__Your instructions__
Please transcribe only the lines from the one holding "The image size is (1080, 763)." through the final line of the data, both included, with no pictures.

(Pixel coordinate grounding data)
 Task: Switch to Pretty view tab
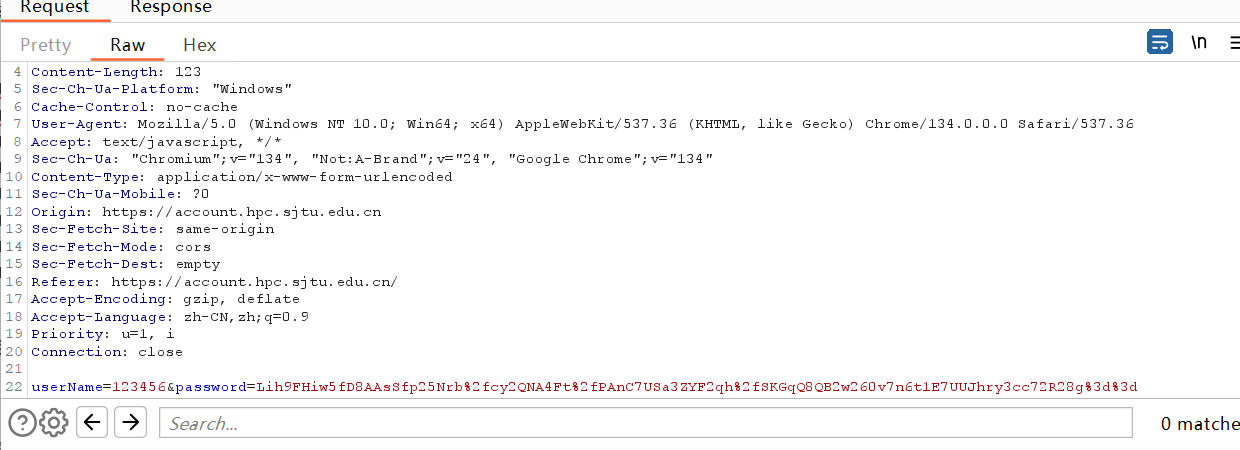click(46, 45)
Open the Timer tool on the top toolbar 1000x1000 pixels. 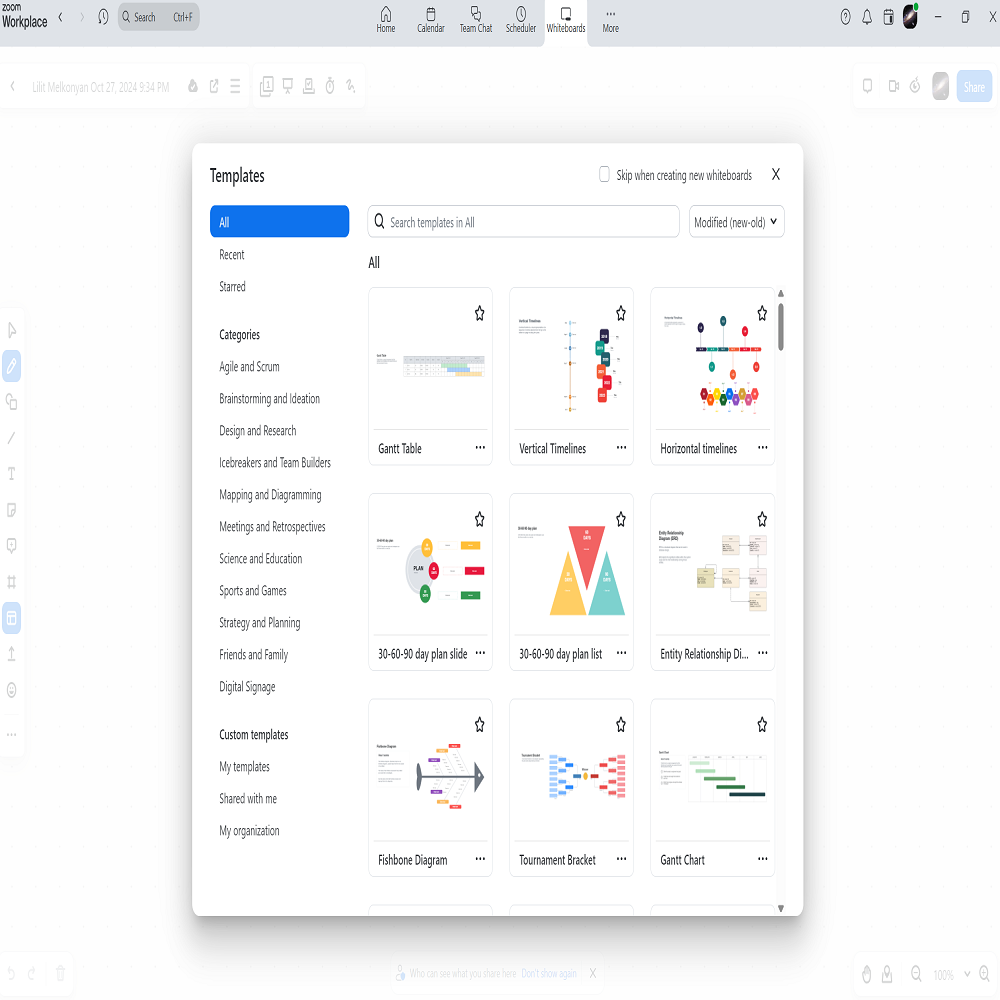(329, 86)
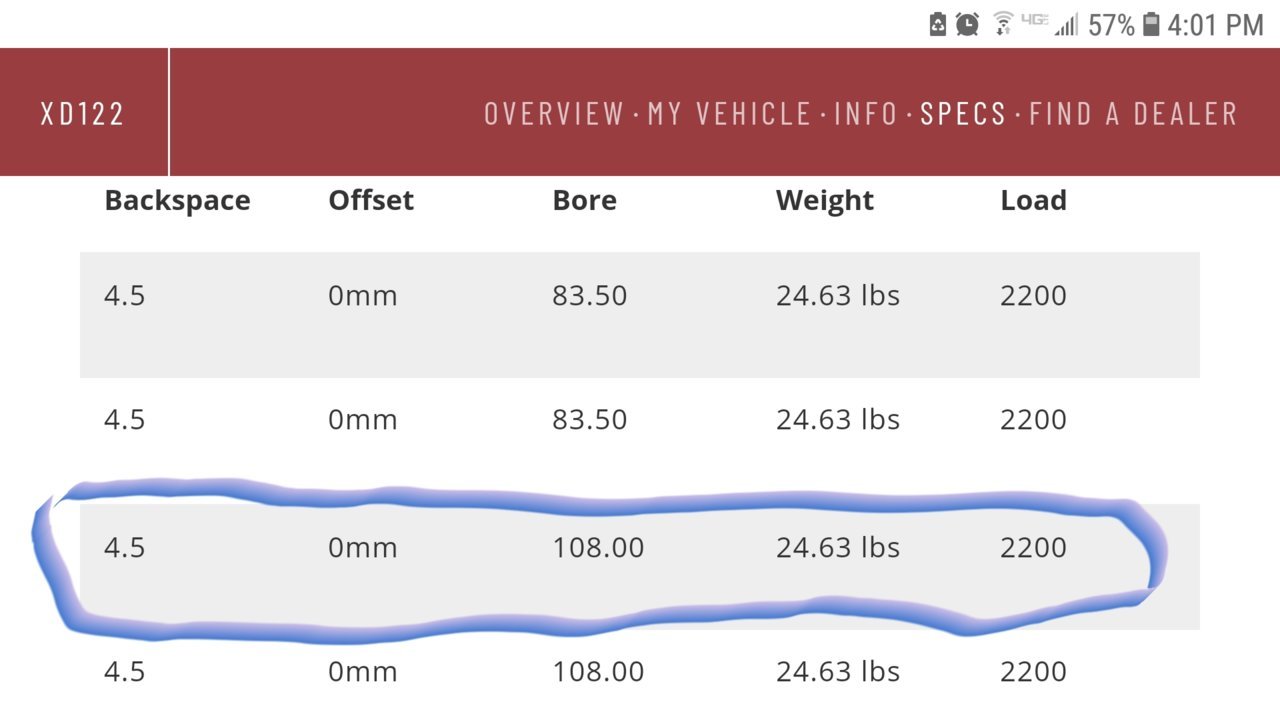Click the Bore column header
The image size is (1280, 720).
click(584, 200)
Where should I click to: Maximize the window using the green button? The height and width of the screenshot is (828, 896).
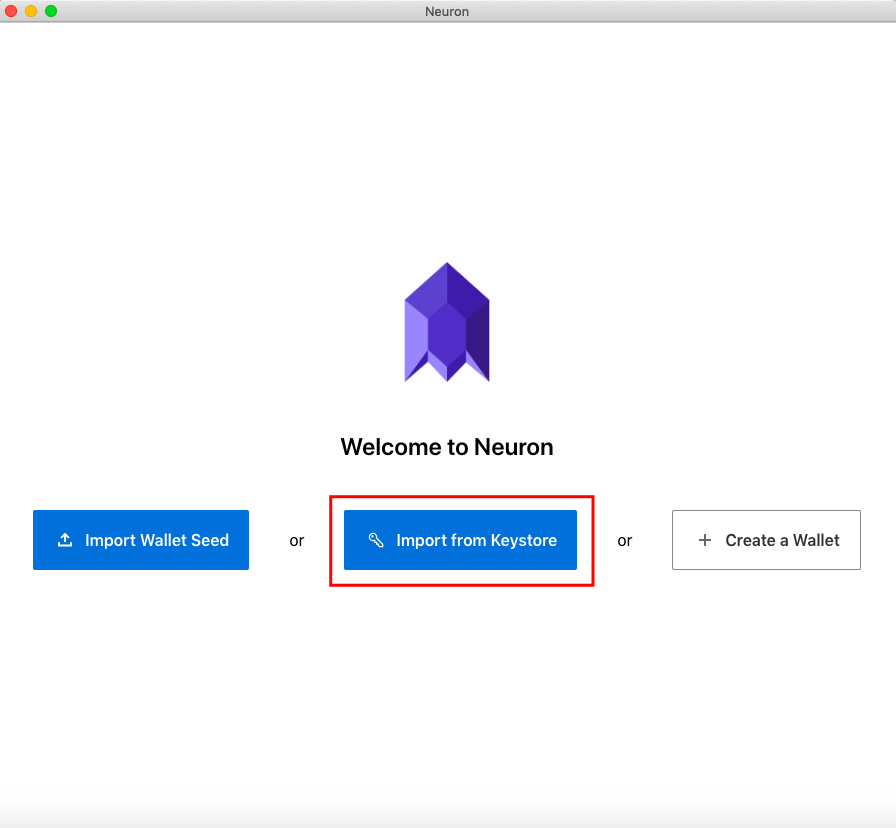[x=51, y=11]
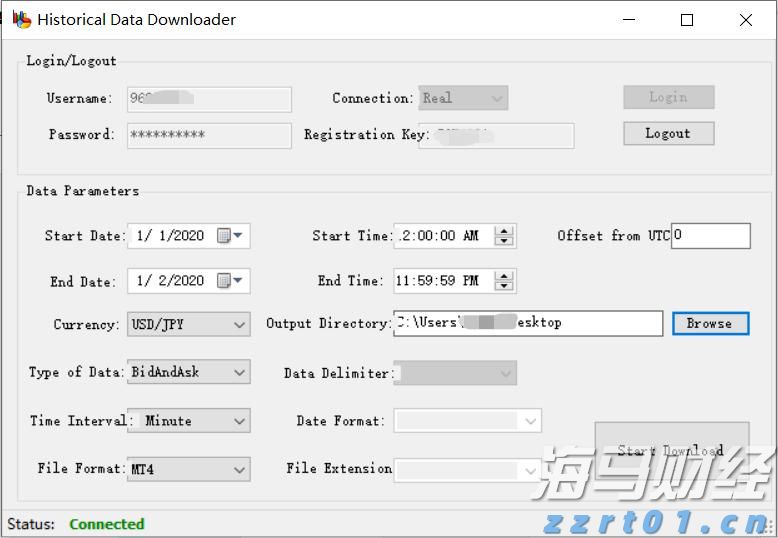Expand the Time Interval dropdown
Image resolution: width=778 pixels, height=538 pixels.
point(239,421)
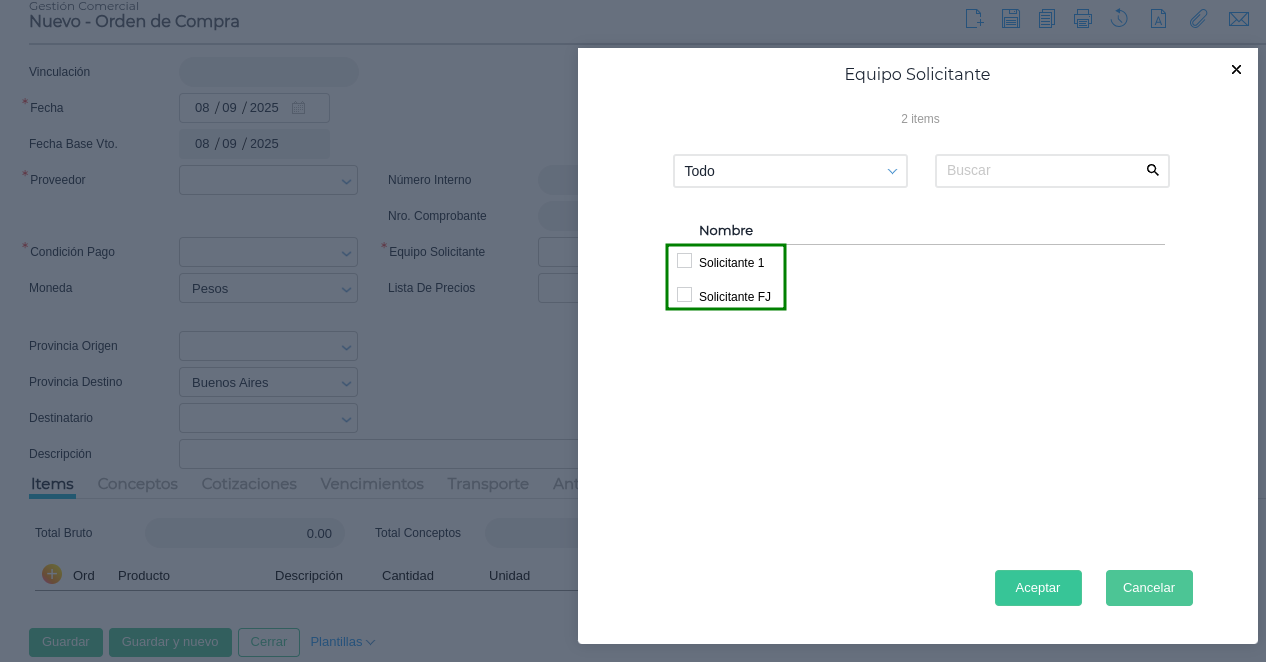Click the envelope email icon
The image size is (1266, 662).
1238,18
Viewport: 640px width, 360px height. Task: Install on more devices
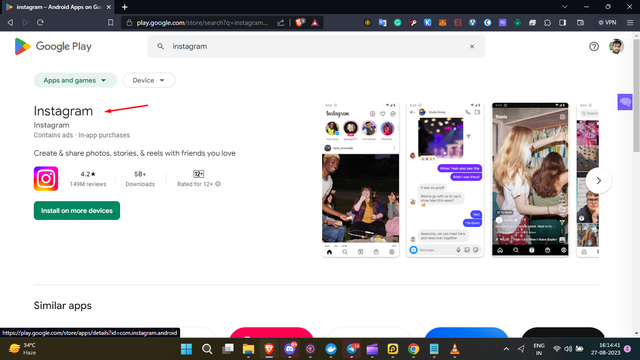(77, 211)
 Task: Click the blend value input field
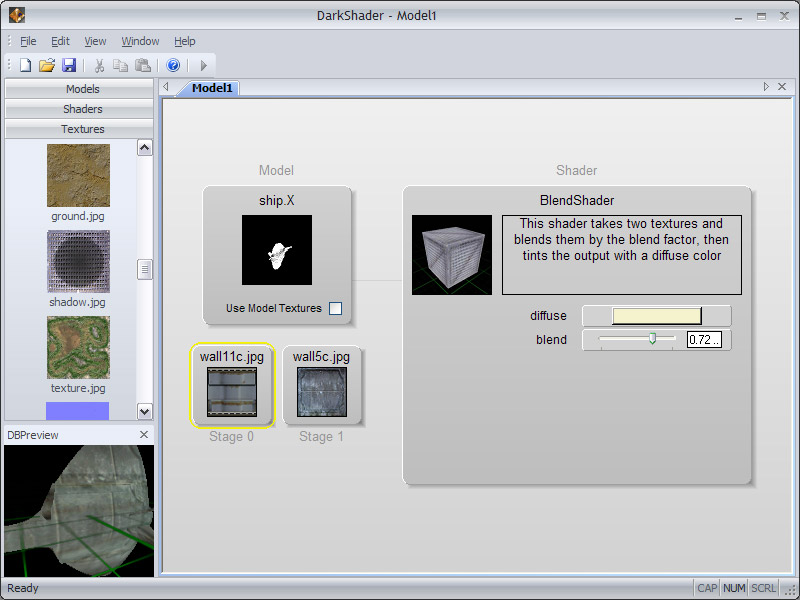click(x=705, y=340)
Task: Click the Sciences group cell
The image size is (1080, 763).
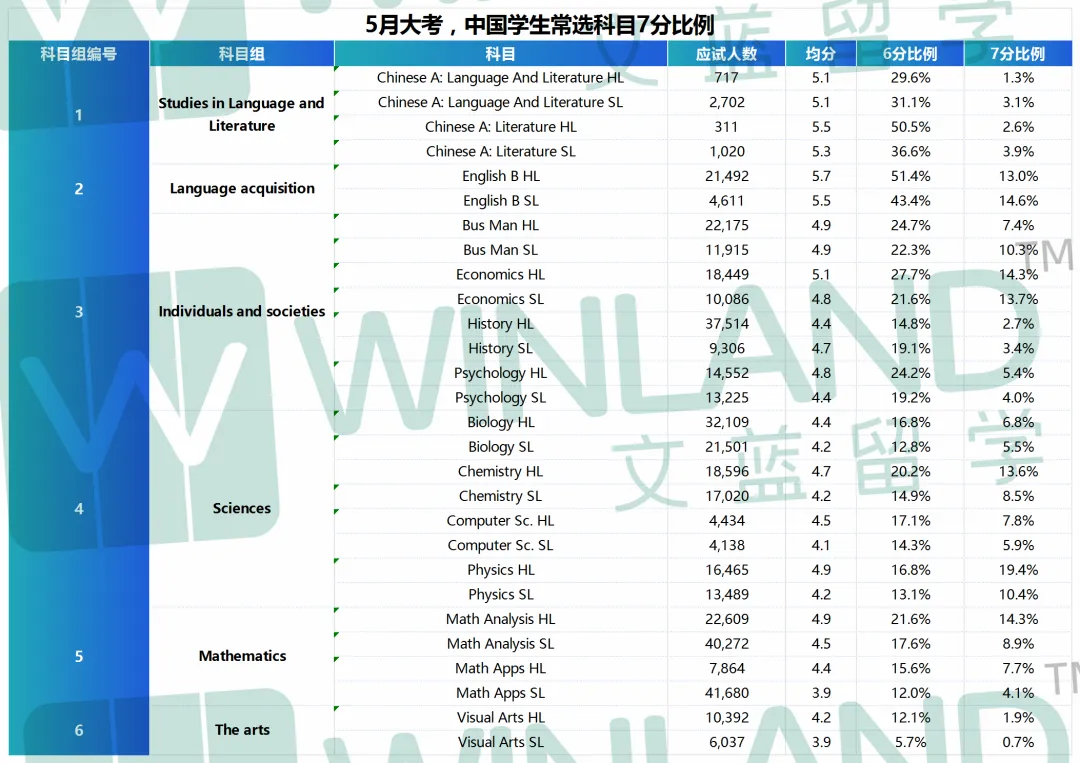Action: [242, 508]
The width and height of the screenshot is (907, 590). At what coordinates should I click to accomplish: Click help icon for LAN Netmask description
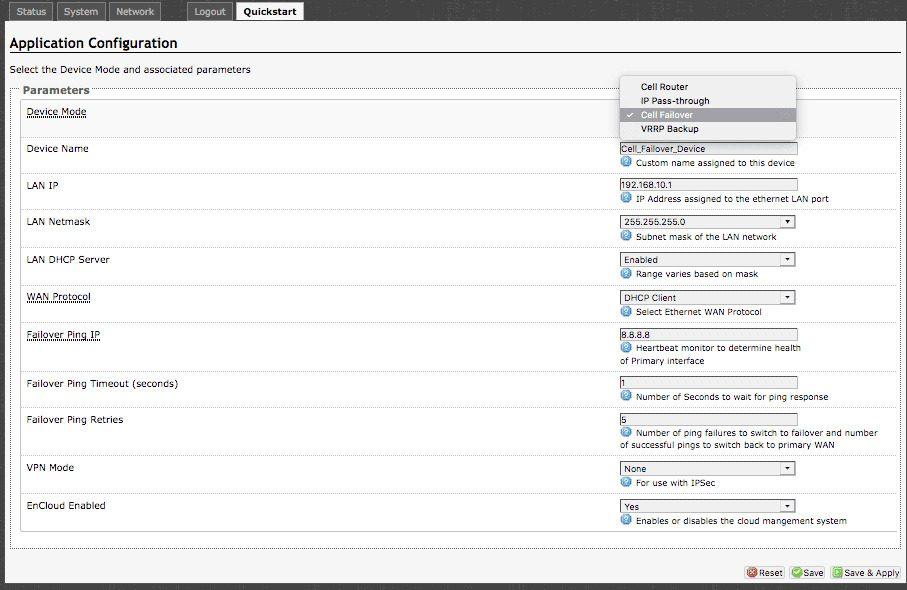click(x=626, y=236)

__Solution to this task__
The image size is (1080, 763).
Action: [242, 508]
The width and height of the screenshot is (907, 590). At what coordinates should I click to accomplish: Click help icon for LAN Netmask description
click(x=626, y=236)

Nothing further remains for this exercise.